### Required action
Transcribe the data below verbatim from the line with "Expand the Acme Inc client dropdown" to the line with "Given: Click the Balance legend label". Include both of those lines.

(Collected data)
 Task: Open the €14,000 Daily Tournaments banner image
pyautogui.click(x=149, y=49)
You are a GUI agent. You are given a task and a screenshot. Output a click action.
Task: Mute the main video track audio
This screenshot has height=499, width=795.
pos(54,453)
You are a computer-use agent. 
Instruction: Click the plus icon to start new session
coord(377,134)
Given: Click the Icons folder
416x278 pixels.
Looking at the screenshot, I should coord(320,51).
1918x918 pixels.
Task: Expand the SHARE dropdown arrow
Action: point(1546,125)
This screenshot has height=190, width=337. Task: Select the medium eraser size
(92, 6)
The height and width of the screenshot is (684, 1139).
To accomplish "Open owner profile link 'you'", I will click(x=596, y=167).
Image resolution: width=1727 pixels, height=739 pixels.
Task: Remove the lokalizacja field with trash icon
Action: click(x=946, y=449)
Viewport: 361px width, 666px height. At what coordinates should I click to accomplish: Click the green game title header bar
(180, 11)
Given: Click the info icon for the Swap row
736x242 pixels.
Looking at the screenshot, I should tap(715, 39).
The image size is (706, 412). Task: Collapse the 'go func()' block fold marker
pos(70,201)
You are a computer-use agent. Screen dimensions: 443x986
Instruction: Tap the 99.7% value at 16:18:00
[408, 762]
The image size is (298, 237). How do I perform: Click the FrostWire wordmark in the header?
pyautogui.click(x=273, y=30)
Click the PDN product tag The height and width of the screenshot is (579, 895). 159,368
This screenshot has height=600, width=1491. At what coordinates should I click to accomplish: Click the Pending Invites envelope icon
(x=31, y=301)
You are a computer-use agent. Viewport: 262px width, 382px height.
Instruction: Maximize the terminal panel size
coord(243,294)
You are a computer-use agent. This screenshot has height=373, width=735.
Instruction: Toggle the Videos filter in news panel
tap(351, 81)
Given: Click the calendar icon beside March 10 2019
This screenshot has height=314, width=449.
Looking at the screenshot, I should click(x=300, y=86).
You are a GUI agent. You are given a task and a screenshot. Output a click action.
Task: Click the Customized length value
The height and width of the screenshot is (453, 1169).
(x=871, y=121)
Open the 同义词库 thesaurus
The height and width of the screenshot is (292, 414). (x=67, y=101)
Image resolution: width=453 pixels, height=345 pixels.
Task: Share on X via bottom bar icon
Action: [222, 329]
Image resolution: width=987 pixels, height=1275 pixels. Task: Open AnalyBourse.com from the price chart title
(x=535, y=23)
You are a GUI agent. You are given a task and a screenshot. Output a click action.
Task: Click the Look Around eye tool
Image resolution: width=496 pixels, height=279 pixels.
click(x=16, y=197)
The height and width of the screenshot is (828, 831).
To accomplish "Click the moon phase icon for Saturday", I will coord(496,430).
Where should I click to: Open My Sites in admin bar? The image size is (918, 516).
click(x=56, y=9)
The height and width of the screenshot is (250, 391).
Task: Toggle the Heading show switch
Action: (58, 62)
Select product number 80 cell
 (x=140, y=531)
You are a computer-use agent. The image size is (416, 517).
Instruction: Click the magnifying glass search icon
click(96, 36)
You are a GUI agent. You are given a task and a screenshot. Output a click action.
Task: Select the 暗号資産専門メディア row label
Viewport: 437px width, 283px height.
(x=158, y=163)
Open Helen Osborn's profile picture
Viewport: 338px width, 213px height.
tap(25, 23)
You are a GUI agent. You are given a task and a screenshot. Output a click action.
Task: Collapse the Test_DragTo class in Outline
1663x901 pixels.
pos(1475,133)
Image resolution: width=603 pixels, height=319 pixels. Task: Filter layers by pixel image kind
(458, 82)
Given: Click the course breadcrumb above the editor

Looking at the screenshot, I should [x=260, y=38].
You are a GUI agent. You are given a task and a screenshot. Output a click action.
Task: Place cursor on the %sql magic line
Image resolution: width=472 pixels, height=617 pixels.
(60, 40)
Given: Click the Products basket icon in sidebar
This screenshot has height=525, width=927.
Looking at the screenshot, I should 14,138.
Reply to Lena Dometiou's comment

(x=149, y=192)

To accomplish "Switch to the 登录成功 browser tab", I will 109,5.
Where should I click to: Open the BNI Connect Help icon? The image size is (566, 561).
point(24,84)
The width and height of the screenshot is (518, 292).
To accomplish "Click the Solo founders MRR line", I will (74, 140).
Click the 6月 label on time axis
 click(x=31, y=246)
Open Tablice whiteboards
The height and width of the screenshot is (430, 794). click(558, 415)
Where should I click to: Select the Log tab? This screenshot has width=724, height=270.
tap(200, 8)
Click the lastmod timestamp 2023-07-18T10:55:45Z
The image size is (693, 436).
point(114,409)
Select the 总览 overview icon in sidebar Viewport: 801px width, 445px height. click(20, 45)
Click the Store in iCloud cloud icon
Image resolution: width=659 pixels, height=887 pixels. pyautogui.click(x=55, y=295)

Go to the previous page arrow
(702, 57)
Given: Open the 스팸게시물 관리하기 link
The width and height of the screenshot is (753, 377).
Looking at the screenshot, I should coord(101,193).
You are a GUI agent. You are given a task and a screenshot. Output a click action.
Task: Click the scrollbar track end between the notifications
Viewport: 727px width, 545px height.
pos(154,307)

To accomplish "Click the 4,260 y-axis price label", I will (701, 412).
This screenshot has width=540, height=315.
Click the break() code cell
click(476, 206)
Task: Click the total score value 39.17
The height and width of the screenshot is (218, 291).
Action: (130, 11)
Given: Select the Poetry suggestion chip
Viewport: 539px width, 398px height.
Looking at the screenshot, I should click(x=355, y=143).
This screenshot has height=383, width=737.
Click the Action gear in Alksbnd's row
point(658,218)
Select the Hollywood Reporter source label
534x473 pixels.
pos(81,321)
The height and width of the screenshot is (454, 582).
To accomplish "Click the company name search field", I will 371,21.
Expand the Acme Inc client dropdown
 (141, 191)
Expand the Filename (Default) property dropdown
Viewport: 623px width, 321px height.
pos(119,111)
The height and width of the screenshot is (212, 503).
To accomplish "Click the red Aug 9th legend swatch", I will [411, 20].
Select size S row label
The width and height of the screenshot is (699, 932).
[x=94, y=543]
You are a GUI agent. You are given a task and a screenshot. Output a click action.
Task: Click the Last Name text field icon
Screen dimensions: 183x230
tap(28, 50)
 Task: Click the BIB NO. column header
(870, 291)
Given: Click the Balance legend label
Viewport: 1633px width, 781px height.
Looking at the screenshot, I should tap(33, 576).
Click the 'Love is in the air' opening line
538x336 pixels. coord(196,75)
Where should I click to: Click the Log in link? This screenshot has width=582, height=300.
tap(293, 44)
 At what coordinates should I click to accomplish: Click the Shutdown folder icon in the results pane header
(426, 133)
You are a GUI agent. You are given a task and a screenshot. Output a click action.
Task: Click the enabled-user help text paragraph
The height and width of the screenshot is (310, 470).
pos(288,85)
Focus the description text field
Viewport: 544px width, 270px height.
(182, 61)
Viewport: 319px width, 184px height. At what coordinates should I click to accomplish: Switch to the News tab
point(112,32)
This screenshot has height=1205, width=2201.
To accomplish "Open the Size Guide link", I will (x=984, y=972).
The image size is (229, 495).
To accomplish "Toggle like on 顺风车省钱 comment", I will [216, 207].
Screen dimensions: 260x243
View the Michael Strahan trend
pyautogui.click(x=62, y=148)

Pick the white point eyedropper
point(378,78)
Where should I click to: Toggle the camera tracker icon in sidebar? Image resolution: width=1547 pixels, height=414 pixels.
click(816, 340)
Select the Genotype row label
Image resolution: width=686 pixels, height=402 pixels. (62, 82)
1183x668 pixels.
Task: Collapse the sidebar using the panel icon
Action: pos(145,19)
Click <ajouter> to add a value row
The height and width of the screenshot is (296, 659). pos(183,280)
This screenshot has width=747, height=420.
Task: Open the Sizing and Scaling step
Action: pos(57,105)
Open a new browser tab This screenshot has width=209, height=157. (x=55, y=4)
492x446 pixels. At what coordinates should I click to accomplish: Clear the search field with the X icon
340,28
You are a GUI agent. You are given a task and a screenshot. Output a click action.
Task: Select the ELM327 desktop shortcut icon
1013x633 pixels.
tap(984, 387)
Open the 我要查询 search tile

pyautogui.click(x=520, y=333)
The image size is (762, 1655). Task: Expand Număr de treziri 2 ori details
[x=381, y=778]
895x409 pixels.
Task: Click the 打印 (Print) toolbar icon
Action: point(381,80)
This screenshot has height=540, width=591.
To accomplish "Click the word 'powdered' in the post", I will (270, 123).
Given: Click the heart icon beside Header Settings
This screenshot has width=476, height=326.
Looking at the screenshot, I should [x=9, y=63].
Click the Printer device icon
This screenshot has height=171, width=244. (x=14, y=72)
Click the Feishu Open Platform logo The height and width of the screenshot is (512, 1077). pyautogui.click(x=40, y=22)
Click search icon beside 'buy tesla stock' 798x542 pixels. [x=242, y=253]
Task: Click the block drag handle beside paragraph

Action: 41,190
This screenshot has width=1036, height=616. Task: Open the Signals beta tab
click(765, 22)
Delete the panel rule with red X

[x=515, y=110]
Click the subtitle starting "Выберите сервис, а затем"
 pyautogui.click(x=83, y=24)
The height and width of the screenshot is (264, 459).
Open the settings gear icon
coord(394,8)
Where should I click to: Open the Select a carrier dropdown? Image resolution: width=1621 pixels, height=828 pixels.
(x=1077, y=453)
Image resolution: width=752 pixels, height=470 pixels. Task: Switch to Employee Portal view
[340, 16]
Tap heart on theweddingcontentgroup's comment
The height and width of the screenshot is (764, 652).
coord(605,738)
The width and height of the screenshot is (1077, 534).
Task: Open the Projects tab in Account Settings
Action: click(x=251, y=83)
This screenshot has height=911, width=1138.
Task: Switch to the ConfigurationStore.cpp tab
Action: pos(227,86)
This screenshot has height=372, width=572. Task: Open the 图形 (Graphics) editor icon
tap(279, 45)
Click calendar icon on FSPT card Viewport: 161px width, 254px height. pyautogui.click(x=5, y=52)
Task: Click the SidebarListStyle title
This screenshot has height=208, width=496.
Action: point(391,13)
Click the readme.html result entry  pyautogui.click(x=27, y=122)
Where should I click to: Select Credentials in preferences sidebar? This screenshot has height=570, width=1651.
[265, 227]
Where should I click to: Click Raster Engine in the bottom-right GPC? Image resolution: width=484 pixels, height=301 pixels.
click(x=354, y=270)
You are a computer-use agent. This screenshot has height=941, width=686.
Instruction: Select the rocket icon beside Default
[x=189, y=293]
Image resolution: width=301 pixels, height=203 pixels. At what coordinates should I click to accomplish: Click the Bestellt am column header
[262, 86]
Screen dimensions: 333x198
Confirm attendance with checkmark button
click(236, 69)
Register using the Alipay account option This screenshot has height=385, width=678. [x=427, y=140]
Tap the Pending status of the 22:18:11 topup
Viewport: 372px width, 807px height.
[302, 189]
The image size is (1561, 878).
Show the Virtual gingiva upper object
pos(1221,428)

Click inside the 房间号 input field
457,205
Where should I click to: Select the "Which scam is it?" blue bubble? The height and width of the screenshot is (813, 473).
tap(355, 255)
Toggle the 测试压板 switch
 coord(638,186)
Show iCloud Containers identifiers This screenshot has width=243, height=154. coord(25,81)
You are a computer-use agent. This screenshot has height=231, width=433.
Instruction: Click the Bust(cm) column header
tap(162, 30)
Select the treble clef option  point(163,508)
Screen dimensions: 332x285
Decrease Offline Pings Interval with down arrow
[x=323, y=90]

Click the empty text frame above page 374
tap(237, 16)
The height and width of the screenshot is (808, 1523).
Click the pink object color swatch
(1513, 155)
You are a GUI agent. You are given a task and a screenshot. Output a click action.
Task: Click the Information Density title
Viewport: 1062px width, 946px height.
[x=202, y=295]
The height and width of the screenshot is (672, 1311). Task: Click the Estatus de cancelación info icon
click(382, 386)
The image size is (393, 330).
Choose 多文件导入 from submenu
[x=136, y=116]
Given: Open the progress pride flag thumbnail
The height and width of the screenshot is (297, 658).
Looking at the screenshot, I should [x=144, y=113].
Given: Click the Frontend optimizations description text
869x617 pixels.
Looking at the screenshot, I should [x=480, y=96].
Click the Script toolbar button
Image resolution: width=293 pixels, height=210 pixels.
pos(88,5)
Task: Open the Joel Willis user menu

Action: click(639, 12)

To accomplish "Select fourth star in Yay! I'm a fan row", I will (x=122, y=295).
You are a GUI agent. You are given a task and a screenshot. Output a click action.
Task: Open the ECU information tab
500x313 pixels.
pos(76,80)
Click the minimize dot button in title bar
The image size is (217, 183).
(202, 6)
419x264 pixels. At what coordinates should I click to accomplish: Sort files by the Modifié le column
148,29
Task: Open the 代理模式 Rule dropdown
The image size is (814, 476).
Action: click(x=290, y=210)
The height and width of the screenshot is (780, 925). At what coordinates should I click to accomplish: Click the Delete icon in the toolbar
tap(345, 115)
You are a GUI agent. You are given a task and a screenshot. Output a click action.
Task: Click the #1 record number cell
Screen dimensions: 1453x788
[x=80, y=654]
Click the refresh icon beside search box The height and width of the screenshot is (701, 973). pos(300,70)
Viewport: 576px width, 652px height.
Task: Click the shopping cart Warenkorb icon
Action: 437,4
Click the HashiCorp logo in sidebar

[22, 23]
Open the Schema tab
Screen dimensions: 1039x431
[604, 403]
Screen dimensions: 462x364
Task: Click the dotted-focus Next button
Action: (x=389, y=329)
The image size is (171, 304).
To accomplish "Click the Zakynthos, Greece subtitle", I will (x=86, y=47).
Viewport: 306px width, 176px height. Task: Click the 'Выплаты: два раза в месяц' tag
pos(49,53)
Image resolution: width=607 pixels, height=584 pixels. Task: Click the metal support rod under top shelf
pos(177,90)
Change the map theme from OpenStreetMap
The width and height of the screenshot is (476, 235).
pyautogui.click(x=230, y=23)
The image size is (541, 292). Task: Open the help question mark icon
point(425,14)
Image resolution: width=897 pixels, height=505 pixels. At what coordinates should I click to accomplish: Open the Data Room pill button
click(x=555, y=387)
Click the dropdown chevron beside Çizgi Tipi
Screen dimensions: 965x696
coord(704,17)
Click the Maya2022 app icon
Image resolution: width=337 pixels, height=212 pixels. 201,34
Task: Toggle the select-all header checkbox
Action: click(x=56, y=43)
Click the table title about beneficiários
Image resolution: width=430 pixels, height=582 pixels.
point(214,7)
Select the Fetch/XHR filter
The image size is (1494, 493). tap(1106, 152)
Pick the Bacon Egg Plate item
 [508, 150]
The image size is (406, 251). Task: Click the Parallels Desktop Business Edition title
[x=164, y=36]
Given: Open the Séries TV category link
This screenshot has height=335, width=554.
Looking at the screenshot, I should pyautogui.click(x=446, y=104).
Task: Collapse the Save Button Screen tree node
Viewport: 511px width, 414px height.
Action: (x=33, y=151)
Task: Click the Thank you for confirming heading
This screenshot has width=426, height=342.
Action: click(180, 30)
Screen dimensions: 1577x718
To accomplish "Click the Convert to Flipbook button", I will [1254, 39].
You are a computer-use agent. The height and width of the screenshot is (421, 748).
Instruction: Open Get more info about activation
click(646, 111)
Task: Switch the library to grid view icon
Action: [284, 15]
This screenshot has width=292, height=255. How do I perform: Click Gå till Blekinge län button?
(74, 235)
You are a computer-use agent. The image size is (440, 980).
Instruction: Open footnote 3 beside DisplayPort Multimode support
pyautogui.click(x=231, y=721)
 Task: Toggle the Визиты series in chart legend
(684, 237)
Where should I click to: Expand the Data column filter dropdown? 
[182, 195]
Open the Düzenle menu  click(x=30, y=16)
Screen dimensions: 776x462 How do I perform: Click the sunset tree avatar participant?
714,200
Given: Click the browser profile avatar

### Task solution
Expand the Acme Inc client dropdown
 (141, 191)
Expand the Filename (Default) property dropdown
Viewport: 623px width, 321px height.
pos(119,111)
The height and width of the screenshot is (212, 503).
To accomplish "Click the red Aug 9th legend swatch", I will [411, 20].
Select size S row label
The width and height of the screenshot is (699, 932).
[x=94, y=543]
You are a GUI agent. You are given a task and a screenshot. Output a click action.
Task: Click the Last Name text field icon
Screen dimensions: 183x230
tap(28, 50)
 Task: Click the BIB NO. column header
(870, 291)
Given: Click the Balance legend label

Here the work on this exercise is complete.